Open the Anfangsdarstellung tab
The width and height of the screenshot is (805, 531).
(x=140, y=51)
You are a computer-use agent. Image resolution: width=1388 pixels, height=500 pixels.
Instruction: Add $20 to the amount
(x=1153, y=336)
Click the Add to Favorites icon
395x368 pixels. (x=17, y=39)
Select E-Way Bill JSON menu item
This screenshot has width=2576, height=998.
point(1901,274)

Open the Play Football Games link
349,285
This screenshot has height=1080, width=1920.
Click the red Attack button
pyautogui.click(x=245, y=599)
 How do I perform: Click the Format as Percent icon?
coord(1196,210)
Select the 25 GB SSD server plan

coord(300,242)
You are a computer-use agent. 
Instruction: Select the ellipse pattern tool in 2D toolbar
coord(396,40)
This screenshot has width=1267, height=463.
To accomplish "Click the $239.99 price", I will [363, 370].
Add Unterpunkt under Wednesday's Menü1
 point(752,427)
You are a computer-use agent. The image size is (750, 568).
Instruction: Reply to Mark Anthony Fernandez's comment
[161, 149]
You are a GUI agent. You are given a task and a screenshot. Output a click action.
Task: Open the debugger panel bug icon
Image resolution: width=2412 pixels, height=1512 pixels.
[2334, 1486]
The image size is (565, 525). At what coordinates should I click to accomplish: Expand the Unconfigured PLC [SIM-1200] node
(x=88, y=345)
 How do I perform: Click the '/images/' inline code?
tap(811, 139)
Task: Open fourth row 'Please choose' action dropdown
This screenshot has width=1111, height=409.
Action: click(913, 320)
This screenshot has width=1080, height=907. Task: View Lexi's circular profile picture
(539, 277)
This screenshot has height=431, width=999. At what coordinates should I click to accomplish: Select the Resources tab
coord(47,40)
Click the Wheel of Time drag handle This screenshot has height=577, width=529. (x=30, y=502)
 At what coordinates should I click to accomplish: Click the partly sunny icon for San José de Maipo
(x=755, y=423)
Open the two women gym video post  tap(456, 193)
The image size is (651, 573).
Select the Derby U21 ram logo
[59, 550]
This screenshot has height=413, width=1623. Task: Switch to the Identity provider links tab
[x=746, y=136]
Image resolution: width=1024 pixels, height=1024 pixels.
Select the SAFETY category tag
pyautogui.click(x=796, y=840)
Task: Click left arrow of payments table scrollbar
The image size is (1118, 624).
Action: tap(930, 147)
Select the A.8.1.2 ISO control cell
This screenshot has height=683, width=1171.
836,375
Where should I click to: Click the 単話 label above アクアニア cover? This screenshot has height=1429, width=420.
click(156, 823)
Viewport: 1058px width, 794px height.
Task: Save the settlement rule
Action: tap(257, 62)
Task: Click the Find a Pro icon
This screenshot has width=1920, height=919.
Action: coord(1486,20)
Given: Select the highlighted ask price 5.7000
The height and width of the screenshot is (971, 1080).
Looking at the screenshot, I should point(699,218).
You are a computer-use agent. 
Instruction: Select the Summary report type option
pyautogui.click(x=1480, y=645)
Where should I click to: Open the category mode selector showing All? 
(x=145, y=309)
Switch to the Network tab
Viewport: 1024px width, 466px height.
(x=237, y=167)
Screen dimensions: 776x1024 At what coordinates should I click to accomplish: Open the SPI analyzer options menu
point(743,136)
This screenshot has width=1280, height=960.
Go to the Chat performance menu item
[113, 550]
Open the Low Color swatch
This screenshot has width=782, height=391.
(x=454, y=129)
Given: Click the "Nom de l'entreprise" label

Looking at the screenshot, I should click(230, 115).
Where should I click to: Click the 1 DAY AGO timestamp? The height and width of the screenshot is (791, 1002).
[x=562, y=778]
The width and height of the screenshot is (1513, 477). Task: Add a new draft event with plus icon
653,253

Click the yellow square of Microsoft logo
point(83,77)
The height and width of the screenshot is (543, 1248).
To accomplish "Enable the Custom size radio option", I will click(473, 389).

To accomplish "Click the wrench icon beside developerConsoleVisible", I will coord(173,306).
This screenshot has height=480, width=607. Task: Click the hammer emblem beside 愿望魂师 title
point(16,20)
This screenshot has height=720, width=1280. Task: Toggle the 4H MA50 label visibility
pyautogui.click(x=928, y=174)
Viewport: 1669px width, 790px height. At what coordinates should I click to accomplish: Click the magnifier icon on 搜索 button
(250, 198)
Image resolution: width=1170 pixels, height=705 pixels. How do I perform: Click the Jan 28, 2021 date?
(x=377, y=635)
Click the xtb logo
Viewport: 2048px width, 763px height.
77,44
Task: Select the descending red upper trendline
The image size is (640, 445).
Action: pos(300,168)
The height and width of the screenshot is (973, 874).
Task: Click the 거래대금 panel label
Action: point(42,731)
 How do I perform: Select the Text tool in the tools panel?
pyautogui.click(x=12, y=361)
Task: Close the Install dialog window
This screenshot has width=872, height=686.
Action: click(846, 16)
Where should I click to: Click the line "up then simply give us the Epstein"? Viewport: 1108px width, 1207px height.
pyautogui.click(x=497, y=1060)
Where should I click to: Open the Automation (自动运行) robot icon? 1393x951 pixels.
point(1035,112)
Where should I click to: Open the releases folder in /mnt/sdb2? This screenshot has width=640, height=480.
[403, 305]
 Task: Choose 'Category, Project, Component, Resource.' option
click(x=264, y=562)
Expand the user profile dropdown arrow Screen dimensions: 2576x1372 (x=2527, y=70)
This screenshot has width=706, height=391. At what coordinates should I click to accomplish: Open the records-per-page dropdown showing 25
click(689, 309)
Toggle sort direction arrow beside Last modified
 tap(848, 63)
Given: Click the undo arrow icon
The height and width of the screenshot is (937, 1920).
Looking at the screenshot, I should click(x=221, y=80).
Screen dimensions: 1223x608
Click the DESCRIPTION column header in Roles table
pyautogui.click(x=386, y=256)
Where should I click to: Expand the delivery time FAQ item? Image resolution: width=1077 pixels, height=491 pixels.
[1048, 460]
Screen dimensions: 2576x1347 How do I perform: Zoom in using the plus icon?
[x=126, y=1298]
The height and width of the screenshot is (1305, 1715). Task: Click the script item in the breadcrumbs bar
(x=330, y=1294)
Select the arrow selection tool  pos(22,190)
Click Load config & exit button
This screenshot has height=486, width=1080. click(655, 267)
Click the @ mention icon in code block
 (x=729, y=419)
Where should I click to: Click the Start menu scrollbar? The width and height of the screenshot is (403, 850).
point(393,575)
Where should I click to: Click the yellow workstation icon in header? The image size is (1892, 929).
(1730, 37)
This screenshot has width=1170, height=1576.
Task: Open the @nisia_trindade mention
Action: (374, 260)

- - -

REQUIREMENTS: Reproduce every line of the rows above word for word, without changing any wording, number or punctuation.

THE ANSWER:
Open the Anfangsdarstellung tab
The width and height of the screenshot is (805, 531).
(x=140, y=51)
You are a computer-use agent. Image resolution: width=1388 pixels, height=500 pixels.
Instruction: Add $20 to the amount
(x=1153, y=336)
Click the Add to Favorites icon
395x368 pixels. (x=17, y=39)
Select E-Way Bill JSON menu item
This screenshot has width=2576, height=998.
point(1901,274)

Open the Play Football Games link
349,285
This screenshot has height=1080, width=1920.
Click the red Attack button
pyautogui.click(x=245, y=599)
 How do I perform: Click the Format as Percent icon?
coord(1196,210)
Select the 25 GB SSD server plan

coord(300,242)
You are a computer-use agent. 
Instruction: Select the ellipse pattern tool in 2D toolbar
coord(396,40)
This screenshot has width=1267, height=463.
To accomplish "Click the $239.99 price", I will [363, 370].
Add Unterpunkt under Wednesday's Menü1
 point(752,427)
You are a computer-use agent. The image size is (750, 568).
Instruction: Reply to Mark Anthony Fernandez's comment
[161, 149]
You are a GUI agent. You are given a task and a screenshot. Output a click action.
Task: Open the debugger panel bug icon
Image resolution: width=2412 pixels, height=1512 pixels.
[2334, 1486]
The image size is (565, 525). At what coordinates should I click to accomplish: Expand the Unconfigured PLC [SIM-1200] node
(x=88, y=345)
 How do I perform: Click the '/images/' inline code?
tap(811, 139)
Task: Open fourth row 'Please choose' action dropdown
This screenshot has width=1111, height=409.
Action: click(913, 320)
This screenshot has width=1080, height=907. Task: View Lexi's circular profile picture
(539, 277)
This screenshot has height=431, width=999. At what coordinates should I click to accomplish: Select the Resources tab
coord(47,40)
Click the Wheel of Time drag handle This screenshot has height=577, width=529. (x=30, y=502)
 At what coordinates should I click to accomplish: Click the partly sunny icon for San José de Maipo
(x=755, y=423)
Open the two women gym video post  tap(456, 193)
The image size is (651, 573).
Select the Derby U21 ram logo
[59, 550]
This screenshot has height=413, width=1623. Task: Switch to the Identity provider links tab
[x=746, y=136]
Image resolution: width=1024 pixels, height=1024 pixels.
Select the SAFETY category tag
pyautogui.click(x=796, y=840)
Task: Click left arrow of payments table scrollbar
The image size is (1118, 624).
Action: tap(930, 147)
Select the A.8.1.2 ISO control cell
This screenshot has height=683, width=1171.
836,375
Where should I click to: Click the 単話 label above アクアニア cover? This screenshot has height=1429, width=420.
click(156, 823)
Viewport: 1058px width, 794px height.
Task: Save the settlement rule
Action: tap(257, 62)
Task: Click the Find a Pro icon
This screenshot has width=1920, height=919.
Action: coord(1486,20)
Given: Select the highlighted ask price 5.7000
The height and width of the screenshot is (971, 1080).
Looking at the screenshot, I should point(699,218).
You are a computer-use agent. 
Instruction: Select the Summary report type option
pyautogui.click(x=1480, y=645)
Where should I click to: Open the category mode selector showing All? 
(x=145, y=309)
Switch to the Network tab
Viewport: 1024px width, 466px height.
(x=237, y=167)
Screen dimensions: 776x1024 At what coordinates should I click to accomplish: Open the SPI analyzer options menu
point(743,136)
This screenshot has width=1280, height=960.
Go to the Chat performance menu item
[113, 550]
Open the Low Color swatch
This screenshot has width=782, height=391.
(x=454, y=129)
Given: Click the "Nom de l'entreprise" label

Looking at the screenshot, I should click(230, 115).
Where should I click to: Click the 1 DAY AGO timestamp? The height and width of the screenshot is (791, 1002).
[x=562, y=778]
The width and height of the screenshot is (1513, 477). Task: Add a new draft event with plus icon
653,253

Click the yellow square of Microsoft logo
point(83,77)
The height and width of the screenshot is (543, 1248).
To accomplish "Enable the Custom size radio option", I will click(473, 389).

To accomplish "Click the wrench icon beside developerConsoleVisible", I will coord(173,306).
This screenshot has height=480, width=607. Task: Click the hammer emblem beside 愿望魂师 title
point(16,20)
This screenshot has height=720, width=1280. Task: Toggle the 4H MA50 label visibility
pyautogui.click(x=928, y=174)
Viewport: 1669px width, 790px height. At what coordinates should I click to accomplish: Click the magnifier icon on 搜索 button
(250, 198)
Image resolution: width=1170 pixels, height=705 pixels. How do I perform: Click the Jan 28, 2021 date?
(x=377, y=635)
Click the xtb logo
Viewport: 2048px width, 763px height.
77,44
Task: Select the descending red upper trendline
The image size is (640, 445).
Action: pos(300,168)
The height and width of the screenshot is (973, 874).
Task: Click the 거래대금 panel label
Action: point(42,731)
 How do I perform: Select the Text tool in the tools panel?
pyautogui.click(x=12, y=361)
Task: Close the Install dialog window
This screenshot has width=872, height=686.
Action: click(846, 16)
Where should I click to: Click the line "up then simply give us the Epstein"? Viewport: 1108px width, 1207px height.
pyautogui.click(x=497, y=1060)
Where should I click to: Open the Automation (自动运行) robot icon? 1393x951 pixels.
point(1035,112)
Where should I click to: Open the releases folder in /mnt/sdb2? This screenshot has width=640, height=480.
[403, 305]
 Task: Choose 'Category, Project, Component, Resource.' option
click(x=264, y=562)
Expand the user profile dropdown arrow Screen dimensions: 2576x1372 (x=2527, y=70)
This screenshot has width=706, height=391. At what coordinates should I click to accomplish: Open the records-per-page dropdown showing 25
click(689, 309)
Toggle sort direction arrow beside Last modified
 tap(848, 63)
Given: Click the undo arrow icon
The height and width of the screenshot is (937, 1920).
Looking at the screenshot, I should click(x=221, y=80).
Screen dimensions: 1223x608
Click the DESCRIPTION column header in Roles table
pyautogui.click(x=386, y=256)
Where should I click to: Expand the delivery time FAQ item? Image resolution: width=1077 pixels, height=491 pixels.
[1048, 460]
Screen dimensions: 2576x1347 How do I perform: Zoom in using the plus icon?
[x=126, y=1298]
The height and width of the screenshot is (1305, 1715). Task: Click the script item in the breadcrumbs bar
(x=330, y=1294)
Select the arrow selection tool  pos(22,190)
Click Load config & exit button
This screenshot has height=486, width=1080. click(655, 267)
Click the @ mention icon in code block
 (x=729, y=419)
Where should I click to: Click the Start menu scrollbar? The width and height of the screenshot is (403, 850).
point(393,575)
Where should I click to: Click the yellow workstation icon in header? The image size is (1892, 929).
(1730, 37)
This screenshot has width=1170, height=1576.
Task: Open the @nisia_trindade mention
Action: (374, 260)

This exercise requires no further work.